Deliberately deferred (to be settled during spec/planning, not changing this decision): guide persistence beyond server memory (Tour is in-memory-only; guides may warrant durability), single-active-guide vs. multiple guides per session, and the anchoring granularity of guide diff slices back into the real patch (file-level vs. hunk-level).

Consequences

  • The review app gains a second primary reading mode: the existing file/diff workspace and the guide takeover screen, toggled from the header. Layout code must support hiding the file tree and center dock while keeping annotation and sidebar state live.

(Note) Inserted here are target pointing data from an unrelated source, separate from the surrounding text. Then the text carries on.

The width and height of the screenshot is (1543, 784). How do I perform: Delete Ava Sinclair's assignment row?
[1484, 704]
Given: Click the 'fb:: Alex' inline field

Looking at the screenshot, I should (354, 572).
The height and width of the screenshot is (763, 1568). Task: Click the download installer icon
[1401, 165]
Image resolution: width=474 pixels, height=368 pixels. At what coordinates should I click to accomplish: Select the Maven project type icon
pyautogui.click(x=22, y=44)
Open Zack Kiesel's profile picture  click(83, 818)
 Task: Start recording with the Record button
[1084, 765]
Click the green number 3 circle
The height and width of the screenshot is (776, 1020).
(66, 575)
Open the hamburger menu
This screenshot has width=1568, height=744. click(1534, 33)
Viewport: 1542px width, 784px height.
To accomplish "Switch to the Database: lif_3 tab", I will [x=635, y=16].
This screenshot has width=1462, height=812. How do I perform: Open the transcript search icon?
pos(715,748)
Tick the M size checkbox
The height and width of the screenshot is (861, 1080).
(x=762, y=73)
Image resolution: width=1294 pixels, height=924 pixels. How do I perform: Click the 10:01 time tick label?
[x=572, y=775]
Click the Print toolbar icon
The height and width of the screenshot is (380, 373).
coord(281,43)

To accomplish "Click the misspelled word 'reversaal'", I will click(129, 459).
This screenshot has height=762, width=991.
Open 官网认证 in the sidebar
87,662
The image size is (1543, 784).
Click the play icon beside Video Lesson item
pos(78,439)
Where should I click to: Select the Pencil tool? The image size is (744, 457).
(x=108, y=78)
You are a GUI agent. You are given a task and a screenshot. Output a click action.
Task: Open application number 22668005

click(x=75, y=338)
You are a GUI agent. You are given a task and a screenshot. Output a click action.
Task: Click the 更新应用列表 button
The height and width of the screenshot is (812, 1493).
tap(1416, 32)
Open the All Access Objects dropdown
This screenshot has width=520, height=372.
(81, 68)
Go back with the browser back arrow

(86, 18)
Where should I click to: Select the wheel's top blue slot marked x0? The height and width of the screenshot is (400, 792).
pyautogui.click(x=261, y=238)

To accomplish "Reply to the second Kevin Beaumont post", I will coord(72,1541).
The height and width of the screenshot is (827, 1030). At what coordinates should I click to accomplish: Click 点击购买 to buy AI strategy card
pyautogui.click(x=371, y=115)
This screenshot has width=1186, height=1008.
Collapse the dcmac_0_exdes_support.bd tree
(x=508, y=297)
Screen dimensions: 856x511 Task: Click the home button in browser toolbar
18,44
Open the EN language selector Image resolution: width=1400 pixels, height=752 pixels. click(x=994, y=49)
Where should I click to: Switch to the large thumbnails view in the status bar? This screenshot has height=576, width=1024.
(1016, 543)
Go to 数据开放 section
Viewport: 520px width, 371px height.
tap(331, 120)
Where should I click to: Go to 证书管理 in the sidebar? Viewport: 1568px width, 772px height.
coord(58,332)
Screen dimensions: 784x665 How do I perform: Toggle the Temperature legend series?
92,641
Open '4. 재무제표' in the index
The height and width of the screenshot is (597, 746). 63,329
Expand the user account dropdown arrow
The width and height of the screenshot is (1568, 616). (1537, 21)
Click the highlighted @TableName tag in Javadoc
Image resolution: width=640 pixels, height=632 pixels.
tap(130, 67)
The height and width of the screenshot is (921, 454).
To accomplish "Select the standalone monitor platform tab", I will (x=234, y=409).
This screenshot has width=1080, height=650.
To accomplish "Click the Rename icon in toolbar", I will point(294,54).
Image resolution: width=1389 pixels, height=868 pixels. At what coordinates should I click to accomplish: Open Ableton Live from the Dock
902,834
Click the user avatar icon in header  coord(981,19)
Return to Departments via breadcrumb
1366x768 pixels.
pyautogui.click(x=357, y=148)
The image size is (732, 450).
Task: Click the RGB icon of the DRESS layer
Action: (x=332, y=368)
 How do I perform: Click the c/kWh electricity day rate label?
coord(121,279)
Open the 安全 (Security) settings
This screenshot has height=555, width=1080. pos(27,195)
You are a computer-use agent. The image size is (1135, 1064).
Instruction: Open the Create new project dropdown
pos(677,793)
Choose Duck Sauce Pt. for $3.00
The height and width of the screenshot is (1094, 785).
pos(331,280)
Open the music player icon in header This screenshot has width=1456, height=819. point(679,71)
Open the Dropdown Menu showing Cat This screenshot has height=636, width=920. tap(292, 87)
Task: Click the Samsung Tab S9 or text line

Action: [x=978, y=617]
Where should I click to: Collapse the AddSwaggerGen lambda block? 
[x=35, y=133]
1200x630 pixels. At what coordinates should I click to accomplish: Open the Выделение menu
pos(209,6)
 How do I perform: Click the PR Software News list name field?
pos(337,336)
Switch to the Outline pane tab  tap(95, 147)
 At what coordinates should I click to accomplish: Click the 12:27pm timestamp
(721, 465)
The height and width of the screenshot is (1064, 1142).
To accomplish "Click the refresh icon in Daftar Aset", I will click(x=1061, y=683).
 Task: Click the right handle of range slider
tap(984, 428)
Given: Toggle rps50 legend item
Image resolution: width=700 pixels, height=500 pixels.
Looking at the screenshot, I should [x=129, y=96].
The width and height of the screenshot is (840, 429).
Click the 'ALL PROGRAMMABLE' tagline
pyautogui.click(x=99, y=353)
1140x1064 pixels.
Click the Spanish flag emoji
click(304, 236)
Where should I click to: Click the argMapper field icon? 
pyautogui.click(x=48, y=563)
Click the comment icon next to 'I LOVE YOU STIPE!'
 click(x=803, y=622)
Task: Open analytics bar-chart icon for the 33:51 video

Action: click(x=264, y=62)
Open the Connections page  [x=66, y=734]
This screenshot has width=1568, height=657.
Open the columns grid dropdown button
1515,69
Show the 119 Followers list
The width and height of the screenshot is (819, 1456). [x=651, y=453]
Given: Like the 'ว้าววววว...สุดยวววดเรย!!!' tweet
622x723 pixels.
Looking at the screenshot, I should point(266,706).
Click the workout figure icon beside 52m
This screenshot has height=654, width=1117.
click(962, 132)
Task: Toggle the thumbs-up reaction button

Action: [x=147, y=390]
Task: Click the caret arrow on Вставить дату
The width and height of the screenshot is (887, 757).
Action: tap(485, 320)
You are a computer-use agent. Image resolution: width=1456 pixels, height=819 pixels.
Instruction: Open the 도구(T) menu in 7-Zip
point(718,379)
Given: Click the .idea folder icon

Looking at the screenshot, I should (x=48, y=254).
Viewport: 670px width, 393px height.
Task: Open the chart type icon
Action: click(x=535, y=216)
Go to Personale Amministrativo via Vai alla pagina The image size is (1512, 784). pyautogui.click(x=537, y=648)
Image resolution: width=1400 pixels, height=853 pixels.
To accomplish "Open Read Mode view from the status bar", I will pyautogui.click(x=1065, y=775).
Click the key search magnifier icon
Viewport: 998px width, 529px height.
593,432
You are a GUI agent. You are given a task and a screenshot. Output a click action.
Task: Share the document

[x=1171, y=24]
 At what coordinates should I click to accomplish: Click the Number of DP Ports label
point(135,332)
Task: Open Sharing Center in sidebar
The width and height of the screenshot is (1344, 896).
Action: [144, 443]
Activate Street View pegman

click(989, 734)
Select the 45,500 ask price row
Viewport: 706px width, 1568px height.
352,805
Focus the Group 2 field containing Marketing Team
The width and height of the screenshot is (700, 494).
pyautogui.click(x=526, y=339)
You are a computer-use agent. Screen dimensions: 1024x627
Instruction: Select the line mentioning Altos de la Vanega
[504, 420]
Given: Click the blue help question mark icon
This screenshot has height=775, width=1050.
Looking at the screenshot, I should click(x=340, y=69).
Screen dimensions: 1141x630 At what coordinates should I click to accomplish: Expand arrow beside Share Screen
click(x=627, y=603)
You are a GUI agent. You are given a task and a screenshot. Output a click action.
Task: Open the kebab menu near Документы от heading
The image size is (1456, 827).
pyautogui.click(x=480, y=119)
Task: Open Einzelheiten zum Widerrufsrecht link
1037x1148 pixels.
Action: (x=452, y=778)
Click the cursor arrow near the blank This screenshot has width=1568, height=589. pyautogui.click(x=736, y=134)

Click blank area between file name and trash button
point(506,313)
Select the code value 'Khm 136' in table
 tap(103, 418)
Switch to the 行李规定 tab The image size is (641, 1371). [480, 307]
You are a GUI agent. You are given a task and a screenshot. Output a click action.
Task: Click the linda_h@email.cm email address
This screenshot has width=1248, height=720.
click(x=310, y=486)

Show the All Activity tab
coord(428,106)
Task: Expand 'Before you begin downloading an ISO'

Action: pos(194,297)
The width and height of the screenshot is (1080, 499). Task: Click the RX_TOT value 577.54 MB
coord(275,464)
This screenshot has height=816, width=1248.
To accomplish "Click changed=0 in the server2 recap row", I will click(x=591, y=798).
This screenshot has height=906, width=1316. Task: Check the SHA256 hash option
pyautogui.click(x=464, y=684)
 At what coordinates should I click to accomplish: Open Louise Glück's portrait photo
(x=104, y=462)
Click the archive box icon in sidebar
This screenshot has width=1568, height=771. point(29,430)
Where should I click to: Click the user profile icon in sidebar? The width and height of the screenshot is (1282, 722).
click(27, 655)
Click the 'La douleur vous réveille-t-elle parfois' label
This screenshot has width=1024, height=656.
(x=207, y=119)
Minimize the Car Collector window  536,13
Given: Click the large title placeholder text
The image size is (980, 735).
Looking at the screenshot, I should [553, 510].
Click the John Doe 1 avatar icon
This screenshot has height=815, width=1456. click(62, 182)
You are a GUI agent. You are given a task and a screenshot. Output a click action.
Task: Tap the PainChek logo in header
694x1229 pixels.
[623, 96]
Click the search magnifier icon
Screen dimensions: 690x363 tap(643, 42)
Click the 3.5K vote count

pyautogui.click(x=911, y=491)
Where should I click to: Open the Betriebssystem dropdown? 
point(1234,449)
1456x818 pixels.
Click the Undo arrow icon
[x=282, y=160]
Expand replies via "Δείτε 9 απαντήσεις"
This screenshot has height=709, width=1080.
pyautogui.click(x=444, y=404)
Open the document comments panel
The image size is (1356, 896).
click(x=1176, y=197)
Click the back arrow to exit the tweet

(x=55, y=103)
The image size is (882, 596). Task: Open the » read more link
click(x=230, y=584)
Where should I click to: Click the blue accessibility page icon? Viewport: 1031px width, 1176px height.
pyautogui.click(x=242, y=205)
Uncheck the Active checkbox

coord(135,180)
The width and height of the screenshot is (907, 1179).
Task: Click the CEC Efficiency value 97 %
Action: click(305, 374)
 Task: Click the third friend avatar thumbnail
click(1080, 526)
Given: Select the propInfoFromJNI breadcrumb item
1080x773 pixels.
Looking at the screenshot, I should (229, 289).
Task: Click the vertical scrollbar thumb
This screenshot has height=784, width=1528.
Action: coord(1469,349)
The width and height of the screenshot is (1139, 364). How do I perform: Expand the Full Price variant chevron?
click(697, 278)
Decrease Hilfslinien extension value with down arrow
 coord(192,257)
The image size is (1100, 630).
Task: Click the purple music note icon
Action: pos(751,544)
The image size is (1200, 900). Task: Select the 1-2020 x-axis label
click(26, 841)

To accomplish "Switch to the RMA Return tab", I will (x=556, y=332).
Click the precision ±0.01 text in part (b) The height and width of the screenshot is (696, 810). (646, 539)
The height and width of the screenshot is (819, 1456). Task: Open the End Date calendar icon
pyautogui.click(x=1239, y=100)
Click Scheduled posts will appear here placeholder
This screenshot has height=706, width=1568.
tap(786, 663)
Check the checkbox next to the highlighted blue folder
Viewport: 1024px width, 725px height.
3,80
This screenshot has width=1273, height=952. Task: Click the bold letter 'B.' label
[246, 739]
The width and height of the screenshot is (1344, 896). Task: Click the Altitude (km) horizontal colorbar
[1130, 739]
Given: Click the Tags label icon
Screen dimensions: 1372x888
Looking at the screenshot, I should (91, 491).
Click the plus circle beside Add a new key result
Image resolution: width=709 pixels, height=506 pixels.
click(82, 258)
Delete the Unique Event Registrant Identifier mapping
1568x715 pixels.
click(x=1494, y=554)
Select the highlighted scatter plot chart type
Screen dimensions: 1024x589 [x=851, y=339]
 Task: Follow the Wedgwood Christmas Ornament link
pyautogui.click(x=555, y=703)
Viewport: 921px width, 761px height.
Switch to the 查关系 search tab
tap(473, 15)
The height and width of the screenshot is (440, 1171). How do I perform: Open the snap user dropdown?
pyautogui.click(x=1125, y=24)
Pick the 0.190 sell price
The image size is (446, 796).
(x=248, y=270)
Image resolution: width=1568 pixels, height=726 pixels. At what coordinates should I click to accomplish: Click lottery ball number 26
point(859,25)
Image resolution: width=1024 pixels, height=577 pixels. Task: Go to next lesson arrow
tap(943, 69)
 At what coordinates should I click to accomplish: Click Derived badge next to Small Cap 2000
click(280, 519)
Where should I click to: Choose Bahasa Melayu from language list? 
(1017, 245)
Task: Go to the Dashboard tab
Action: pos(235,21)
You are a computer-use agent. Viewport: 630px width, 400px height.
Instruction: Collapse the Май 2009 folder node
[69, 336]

  • A new agent-job provider (guide) joins claude/codex/tour/marker engines, with its own system prompt, output schema, parser, and result storage — following the Tour pattern (packages/server/tour/) rather than inventing a new lifecycle.
  • The annotation system must be consumable from a second rendering surface without duplication; any coupling of useAnnotationToolbar/DiffViewer internals to the dock layout gets factored out rather than copied.
  • Guide "Reviewed" checkbox state needs storage analogous to the Tour checklist (PUT /api/tour/:jobId/checklist precedent).
  • Prompt and schema quality determine the feature's value: sectioning by semantic importance (core first, glue last) is the product, so the guide prompt gets the same level of care as TOUR_REVIEW_PROMPT.